Immigration has also swelled the labor force. In 1950, immigrants numbered about 10 million and were roughly 7 percent of the population. Today there are 40 million immigrants, and they constitute 13 percent of the population. An average of 600,000 legal immigrants have come here annually since 1948, accompanied by a smaller but substantial number of unauthorized immigrants.

But the data are even more positive than that. During this time the proportion of the U.S. population that is employed has increased by 2 percentage points. Furthermore, the labor-force participation rate, the percentage of Americans employed or looking for a job any given month, is 5 percentage points greater in 2012 than it was in 1948--an astonishing increase considering our moribund economy.

Women did not "take" the jobs of American men when they entered the labor force, and neither have immigrants. The total size of the U.S. workforce and the number of people employed have increased dramatically over the decades. Recessions and periods of slow employment growth, such as the 1970s and the Great Recession, produce kinks in that trend, but it is unmistakably positive.

Immigrants, like native-born American women and men, create jobs by starting businesses and consuming and producing goods and services. According to the Kauffman Foundation, immigrants are more than twice as likely to start a business as native-born Americans. High-tech firms like Google, cofounded by Russian immigrant Sergey Brin, and low-tech ones like Panda Express, founded by the Cherng family from Taiwan, employ Americans and create goods and services that Americans want.

Immigrants' skills often complement American ones, meaning that when immigrants and natives work together, both produce more and earn higher wages than if they were working in separate countries. Immigration does not divide a fixed pie of wealth; it increases wealth, incomes, and job opportunities for everybody.
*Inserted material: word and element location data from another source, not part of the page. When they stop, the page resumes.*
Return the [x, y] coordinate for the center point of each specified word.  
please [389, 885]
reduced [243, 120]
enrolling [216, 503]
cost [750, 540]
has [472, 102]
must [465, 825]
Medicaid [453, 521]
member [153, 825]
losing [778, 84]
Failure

The view that workers, whether women or immigrants, "take" jobs is a new iteration of the old socialist notion--the basis for class warfare--that there is a fixed and static pie of wealth to be divided by some wise central planner. This notion was debunked by free-market economists more than a century ago. It's time for opponents of immigration reform like Rep. Smith to learn that lesson and trust the market to regulate immigration flows better than the government.

Alex Nowrasteh is an immigration policy analyst at the Cato Institute.